AbuAssar 5 days ago|||
Check the copyright notice at the bottom of the frontage, it says (c) 2026 AMD
guipsp 5 days ago|||
It is mostly developed by AMD and used to be hosted on the AMD github iirc
hombre_fatal 5 days ago||
> You can reach us by filing an issue, emailing lemonade@amd.com

Found this on the github readme.

freedomben 5 days ago||
Neat, they have rpm, deb, and a companion AppImage desktop app[1]! Surprised I wasn't aware of this project before. Definitely going to give it a try.

[1]: https://github.com/lemonade-sdk/lemonade/releases/tag/v10.0....

bravetraveler 5 days ago||
A fun observation: pulling models sends ~200mbit of progress updates to your browser
pantalaimon 5 days ago||
It's pretty annoying that you need vendor specific APIs and a large vendor specific stack to do anything with those NPUs.

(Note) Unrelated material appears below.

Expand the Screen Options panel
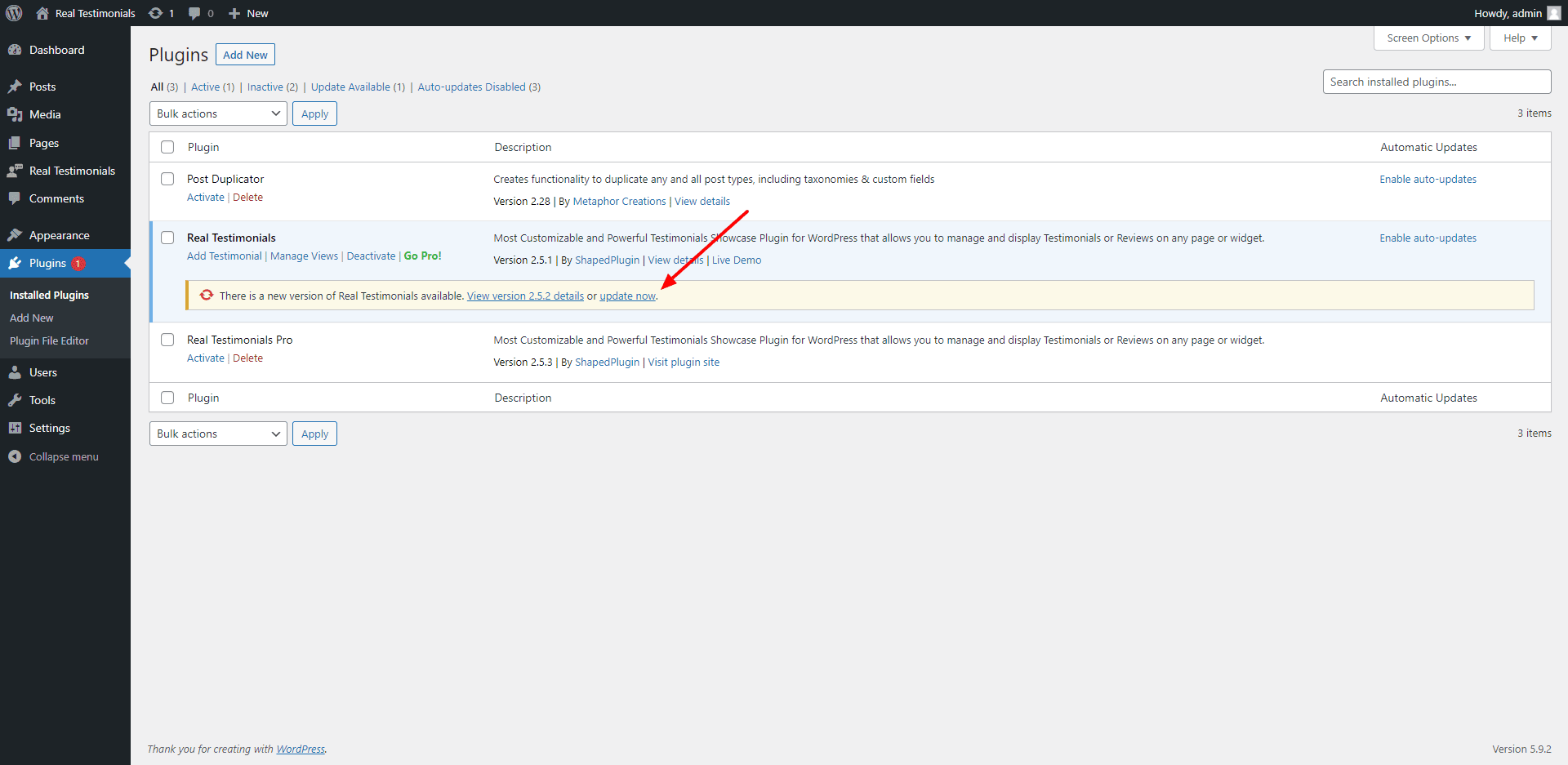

This way software adoption will be very limited.

syntaxing 5 days ago||
Wow this is super interesting. This creates a local “Gemini” front end and all. This is more or less a generative AI aggregator where it installs multiple services for different gen modes. I’m excited to try this out on my strix halo. The biggest issue I had is image and audio gen so this seems like a great option.
kouunji 5 days ago||
I’m looking forward to trying this currently Strix halo’s npu isn’t accessible if you’re running Linux, and previously I don’t think lemonade was either. If this opens up the npu that would be great! Resolute raccoon is adding npu support as well.
dennemark 5 days ago||
Maybe you have seen NPU support via FLM already: https://lemonade-server.ai/flm_npu_linux.html

"FastFlowLM (FLM) support in Lemonade is in Early Access. FLM is free for non-commercial use, however note that commercial licensing terms apply. "

cpburns2009 5 days ago|||
The NPU works on Linux (Arch at least) on Strix Halo using FastFlowLM [1]. Their NPU kernels are proprietary though (free up to a reasonable amount of commercial revenue). It's neat you can run some models basically for free (using NPU instead of CPU/GPU), but the performance is underwhelming. The target for NPUs is really low power devices, and not useful if you have an APU/GPU like Strix Halo.

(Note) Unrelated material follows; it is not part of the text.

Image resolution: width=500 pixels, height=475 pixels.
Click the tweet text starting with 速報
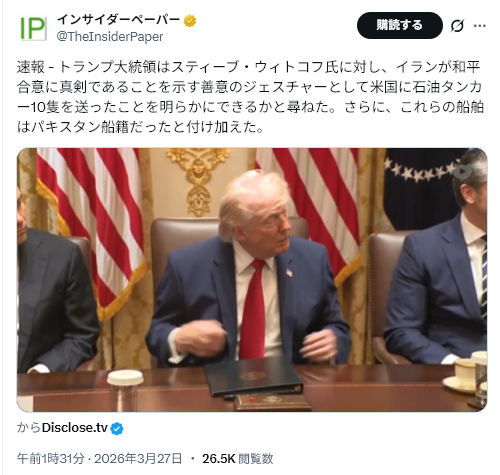pos(250,97)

[1]: https://github.com/FastFlowLM/FastFlowLM

boomskats 5 days ago||
I thought the NPU has been available since something like 6.12?
ilaksh 5 days ago||
Cool but is there a reason they can't just make PRs for vLLM and llama.cpp? Or have their own forks if they take too long to merge?
RealFloridaMan 5 days ago|
They use the latest llama.cpp under the hood but built for specific AMD GPU hardware.

Lemonade is really just a management plane/proxy. It translates ollama/anthropic APIs to OpenAI format for llama.cpp. It runs different backends for sst/tts and image generation. Lets you manage it all in one place.

metalliqaz 5 days ago|
my most powerful system is Ryzen+Radeon, so if there are tools that do all the hard work of making AI tools work well on my hardware, I'm all for it. I find it very frustrating to get LLMs, diffusion, etc. working fast on AMD. It's way too much work.